(THE INPUT):

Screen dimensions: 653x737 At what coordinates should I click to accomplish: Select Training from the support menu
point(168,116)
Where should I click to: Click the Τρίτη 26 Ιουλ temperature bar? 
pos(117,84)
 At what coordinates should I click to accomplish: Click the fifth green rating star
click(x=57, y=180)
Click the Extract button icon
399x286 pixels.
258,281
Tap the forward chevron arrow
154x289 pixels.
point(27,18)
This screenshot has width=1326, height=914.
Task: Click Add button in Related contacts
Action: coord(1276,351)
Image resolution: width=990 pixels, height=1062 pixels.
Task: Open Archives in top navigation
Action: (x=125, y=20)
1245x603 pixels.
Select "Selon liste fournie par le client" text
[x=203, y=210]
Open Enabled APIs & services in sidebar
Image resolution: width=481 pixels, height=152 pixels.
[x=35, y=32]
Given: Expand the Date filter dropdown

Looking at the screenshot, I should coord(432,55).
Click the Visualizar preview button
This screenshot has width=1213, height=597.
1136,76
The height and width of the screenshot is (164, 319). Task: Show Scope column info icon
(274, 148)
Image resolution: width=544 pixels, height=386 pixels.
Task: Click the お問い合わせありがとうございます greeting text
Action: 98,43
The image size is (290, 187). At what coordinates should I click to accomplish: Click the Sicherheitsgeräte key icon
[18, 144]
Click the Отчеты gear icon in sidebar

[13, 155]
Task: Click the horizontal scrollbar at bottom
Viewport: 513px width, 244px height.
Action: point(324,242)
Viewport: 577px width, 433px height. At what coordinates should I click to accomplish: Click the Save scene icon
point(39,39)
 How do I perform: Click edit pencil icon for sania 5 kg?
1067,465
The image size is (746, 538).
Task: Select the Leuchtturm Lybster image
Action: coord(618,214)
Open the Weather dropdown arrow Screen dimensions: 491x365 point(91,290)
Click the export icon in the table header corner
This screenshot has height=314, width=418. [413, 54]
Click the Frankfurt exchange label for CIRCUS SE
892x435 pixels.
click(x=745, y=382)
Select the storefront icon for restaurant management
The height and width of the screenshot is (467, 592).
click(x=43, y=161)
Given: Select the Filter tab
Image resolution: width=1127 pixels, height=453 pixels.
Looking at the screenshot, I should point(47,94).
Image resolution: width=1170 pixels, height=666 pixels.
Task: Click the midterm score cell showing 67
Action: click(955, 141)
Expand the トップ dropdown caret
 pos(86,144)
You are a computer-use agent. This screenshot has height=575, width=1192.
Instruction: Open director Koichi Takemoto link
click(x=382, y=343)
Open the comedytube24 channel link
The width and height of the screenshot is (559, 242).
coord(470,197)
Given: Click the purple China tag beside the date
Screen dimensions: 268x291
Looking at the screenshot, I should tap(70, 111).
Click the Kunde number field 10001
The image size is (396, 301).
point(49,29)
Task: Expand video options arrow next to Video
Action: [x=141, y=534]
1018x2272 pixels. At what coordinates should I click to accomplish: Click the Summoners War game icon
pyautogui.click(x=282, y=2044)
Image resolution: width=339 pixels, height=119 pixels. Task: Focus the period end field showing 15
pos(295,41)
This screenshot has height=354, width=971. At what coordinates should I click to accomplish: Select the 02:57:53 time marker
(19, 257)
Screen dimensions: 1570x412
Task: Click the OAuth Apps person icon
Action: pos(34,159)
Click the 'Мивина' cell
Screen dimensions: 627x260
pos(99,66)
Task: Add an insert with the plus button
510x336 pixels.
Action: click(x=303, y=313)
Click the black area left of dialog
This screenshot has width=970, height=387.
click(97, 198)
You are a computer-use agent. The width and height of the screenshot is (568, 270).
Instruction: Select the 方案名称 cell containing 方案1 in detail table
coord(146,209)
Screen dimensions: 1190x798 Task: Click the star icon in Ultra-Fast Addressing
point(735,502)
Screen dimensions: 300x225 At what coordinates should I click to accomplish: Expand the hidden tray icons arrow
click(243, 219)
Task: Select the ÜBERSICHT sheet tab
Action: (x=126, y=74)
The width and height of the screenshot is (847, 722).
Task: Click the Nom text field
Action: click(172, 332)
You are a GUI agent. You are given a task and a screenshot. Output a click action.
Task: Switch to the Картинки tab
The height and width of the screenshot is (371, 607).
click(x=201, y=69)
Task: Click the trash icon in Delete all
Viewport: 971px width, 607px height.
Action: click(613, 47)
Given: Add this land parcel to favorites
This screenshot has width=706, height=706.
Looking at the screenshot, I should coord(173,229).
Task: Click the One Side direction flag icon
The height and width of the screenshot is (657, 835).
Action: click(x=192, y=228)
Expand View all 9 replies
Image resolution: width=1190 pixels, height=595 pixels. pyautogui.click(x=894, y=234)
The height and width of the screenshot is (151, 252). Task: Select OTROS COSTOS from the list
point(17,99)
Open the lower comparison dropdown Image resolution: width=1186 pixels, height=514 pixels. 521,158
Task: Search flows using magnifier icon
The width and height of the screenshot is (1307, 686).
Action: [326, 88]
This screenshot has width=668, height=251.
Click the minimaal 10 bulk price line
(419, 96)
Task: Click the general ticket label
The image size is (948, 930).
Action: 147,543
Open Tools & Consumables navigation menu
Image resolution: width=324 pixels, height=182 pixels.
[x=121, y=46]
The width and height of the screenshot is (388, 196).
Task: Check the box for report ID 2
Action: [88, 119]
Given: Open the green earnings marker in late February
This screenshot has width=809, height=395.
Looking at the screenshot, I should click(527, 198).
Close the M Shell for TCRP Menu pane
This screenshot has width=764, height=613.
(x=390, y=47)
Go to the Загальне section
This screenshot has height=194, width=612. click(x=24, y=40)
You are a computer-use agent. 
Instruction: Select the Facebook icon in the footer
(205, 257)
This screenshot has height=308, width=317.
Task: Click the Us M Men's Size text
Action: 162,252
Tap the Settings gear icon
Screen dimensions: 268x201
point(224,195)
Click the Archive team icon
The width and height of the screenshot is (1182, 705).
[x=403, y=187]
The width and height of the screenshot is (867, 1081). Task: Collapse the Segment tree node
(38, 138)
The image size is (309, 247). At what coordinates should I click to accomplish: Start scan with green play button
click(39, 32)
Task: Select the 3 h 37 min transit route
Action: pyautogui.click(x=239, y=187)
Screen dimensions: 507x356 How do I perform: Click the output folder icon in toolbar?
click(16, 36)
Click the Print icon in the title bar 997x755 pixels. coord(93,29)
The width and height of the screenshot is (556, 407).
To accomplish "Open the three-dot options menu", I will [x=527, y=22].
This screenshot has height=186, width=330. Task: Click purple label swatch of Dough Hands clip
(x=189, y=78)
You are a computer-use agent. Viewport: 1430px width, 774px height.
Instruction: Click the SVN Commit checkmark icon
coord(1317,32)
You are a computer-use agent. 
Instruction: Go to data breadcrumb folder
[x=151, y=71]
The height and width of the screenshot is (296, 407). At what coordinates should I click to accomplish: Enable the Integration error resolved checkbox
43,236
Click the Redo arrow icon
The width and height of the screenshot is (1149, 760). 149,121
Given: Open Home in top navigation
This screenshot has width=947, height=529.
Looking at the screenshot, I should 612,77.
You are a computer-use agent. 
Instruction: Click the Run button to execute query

(EXERCISE PROMPT):
Reproduce the whole listing verbatim.

(PROBLEM SOLUTION):
Screen dimensions: 653x737 At what coordinates should I click to accomplish: Select Training from the support menu
point(168,116)
Where should I click to: Click the Τρίτη 26 Ιουλ temperature bar? 
pos(117,84)
 At what coordinates should I click to accomplish: Click the fifth green rating star
click(x=57, y=180)
Click the Extract button icon
399x286 pixels.
258,281
Tap the forward chevron arrow
154x289 pixels.
point(27,18)
This screenshot has width=1326, height=914.
Task: Click Add button in Related contacts
Action: coord(1276,351)
Image resolution: width=990 pixels, height=1062 pixels.
Task: Open Archives in top navigation
Action: (x=125, y=20)
1245x603 pixels.
Select "Selon liste fournie par le client" text
[x=203, y=210]
Open Enabled APIs & services in sidebar
Image resolution: width=481 pixels, height=152 pixels.
[x=35, y=32]
Given: Expand the Date filter dropdown

Looking at the screenshot, I should coord(432,55).
Click the Visualizar preview button
This screenshot has width=1213, height=597.
1136,76
The height and width of the screenshot is (164, 319). Task: Show Scope column info icon
(274, 148)
Image resolution: width=544 pixels, height=386 pixels.
Task: Click the お問い合わせありがとうございます greeting text
Action: 98,43
The image size is (290, 187). At what coordinates should I click to accomplish: Click the Sicherheitsgeräte key icon
[18, 144]
Click the Отчеты gear icon in sidebar

[13, 155]
Task: Click the horizontal scrollbar at bottom
Viewport: 513px width, 244px height.
Action: point(324,242)
Viewport: 577px width, 433px height. At what coordinates should I click to accomplish: Click the Save scene icon
point(39,39)
 How do I perform: Click edit pencil icon for sania 5 kg?
1067,465
The image size is (746, 538).
Task: Select the Leuchtturm Lybster image
Action: coord(618,214)
Open the Weather dropdown arrow Screen dimensions: 491x365 point(91,290)
Click the export icon in the table header corner
This screenshot has height=314, width=418. [413, 54]
Click the Frankfurt exchange label for CIRCUS SE
892x435 pixels.
click(x=745, y=382)
Select the storefront icon for restaurant management
The height and width of the screenshot is (467, 592).
click(x=43, y=161)
Given: Select the Filter tab
Image resolution: width=1127 pixels, height=453 pixels.
Looking at the screenshot, I should point(47,94).
Image resolution: width=1170 pixels, height=666 pixels.
Task: Click the midterm score cell showing 67
Action: click(955, 141)
Expand the トップ dropdown caret
 pos(86,144)
You are a computer-use agent. This screenshot has height=575, width=1192.
Instruction: Open director Koichi Takemoto link
click(x=382, y=343)
Open the comedytube24 channel link
The width and height of the screenshot is (559, 242).
coord(470,197)
Given: Click the purple China tag beside the date
Screen dimensions: 268x291
Looking at the screenshot, I should tap(70, 111).
Click the Kunde number field 10001
The image size is (396, 301).
point(49,29)
Task: Expand video options arrow next to Video
Action: [x=141, y=534]
1018x2272 pixels. At what coordinates should I click to accomplish: Click the Summoners War game icon
pyautogui.click(x=282, y=2044)
Image resolution: width=339 pixels, height=119 pixels. Task: Focus the period end field showing 15
pos(295,41)
This screenshot has height=354, width=971. At what coordinates should I click to accomplish: Select the 02:57:53 time marker
(19, 257)
Screen dimensions: 1570x412
Task: Click the OAuth Apps person icon
Action: pos(34,159)
Click the 'Мивина' cell
Screen dimensions: 627x260
pos(99,66)
Task: Add an insert with the plus button
510x336 pixels.
Action: click(x=303, y=313)
Click the black area left of dialog
This screenshot has width=970, height=387.
click(97, 198)
You are a computer-use agent. The width and height of the screenshot is (568, 270).
Instruction: Select the 方案名称 cell containing 方案1 in detail table
coord(146,209)
Screen dimensions: 1190x798 Task: Click the star icon in Ultra-Fast Addressing
point(735,502)
Screen dimensions: 300x225 At what coordinates should I click to accomplish: Expand the hidden tray icons arrow
click(243, 219)
Task: Select the ÜBERSICHT sheet tab
Action: (x=126, y=74)
The width and height of the screenshot is (847, 722).
Task: Click the Nom text field
Action: click(172, 332)
You are a GUI agent. You are given a task and a screenshot. Output a click action.
Task: Switch to the Картинки tab
The height and width of the screenshot is (371, 607).
click(x=201, y=69)
Task: Click the trash icon in Delete all
Viewport: 971px width, 607px height.
Action: click(613, 47)
Given: Add this land parcel to favorites
This screenshot has width=706, height=706.
Looking at the screenshot, I should coord(173,229).
Task: Click the One Side direction flag icon
The height and width of the screenshot is (657, 835).
Action: click(x=192, y=228)
Expand View all 9 replies
Image resolution: width=1190 pixels, height=595 pixels. pyautogui.click(x=894, y=234)
The height and width of the screenshot is (151, 252). Task: Select OTROS COSTOS from the list
point(17,99)
Open the lower comparison dropdown Image resolution: width=1186 pixels, height=514 pixels. 521,158
Task: Search flows using magnifier icon
The width and height of the screenshot is (1307, 686).
Action: [326, 88]
This screenshot has width=668, height=251.
Click the minimaal 10 bulk price line
(419, 96)
Task: Click the general ticket label
The image size is (948, 930).
Action: 147,543
Open Tools & Consumables navigation menu
Image resolution: width=324 pixels, height=182 pixels.
[x=121, y=46]
The width and height of the screenshot is (388, 196).
Task: Check the box for report ID 2
Action: [88, 119]
Given: Open the green earnings marker in late February
This screenshot has width=809, height=395.
Looking at the screenshot, I should click(527, 198).
Close the M Shell for TCRP Menu pane
This screenshot has width=764, height=613.
(x=390, y=47)
Go to the Загальне section
This screenshot has height=194, width=612. click(x=24, y=40)
You are a computer-use agent. 
Instruction: Select the Facebook icon in the footer
(205, 257)
This screenshot has height=308, width=317.
Task: Click the Us M Men's Size text
Action: 162,252
Tap the Settings gear icon
Screen dimensions: 268x201
point(224,195)
Click the Archive team icon
The width and height of the screenshot is (1182, 705).
[x=403, y=187]
The width and height of the screenshot is (867, 1081). Task: Collapse the Segment tree node
(38, 138)
The image size is (309, 247). At what coordinates should I click to accomplish: Start scan with green play button
click(39, 32)
Task: Select the 3 h 37 min transit route
Action: pyautogui.click(x=239, y=187)
Screen dimensions: 507x356 How do I perform: Click the output folder icon in toolbar?
click(16, 36)
Click the Print icon in the title bar 997x755 pixels. coord(93,29)
The width and height of the screenshot is (556, 407).
To accomplish "Open the three-dot options menu", I will [x=527, y=22].
This screenshot has height=186, width=330. Task: Click purple label swatch of Dough Hands clip
(x=189, y=78)
You are a computer-use agent. Viewport: 1430px width, 774px height.
Instruction: Click the SVN Commit checkmark icon
coord(1317,32)
You are a computer-use agent. 
Instruction: Go to data breadcrumb folder
[x=151, y=71]
The height and width of the screenshot is (296, 407). At what coordinates should I click to accomplish: Enable the Integration error resolved checkbox
43,236
Click the Redo arrow icon
The width and height of the screenshot is (1149, 760). 149,121
Given: Open Home in top navigation
This screenshot has width=947, height=529.
Looking at the screenshot, I should 612,77.
You are a computer-use agent. 
Instruction: Click the Run button to execute query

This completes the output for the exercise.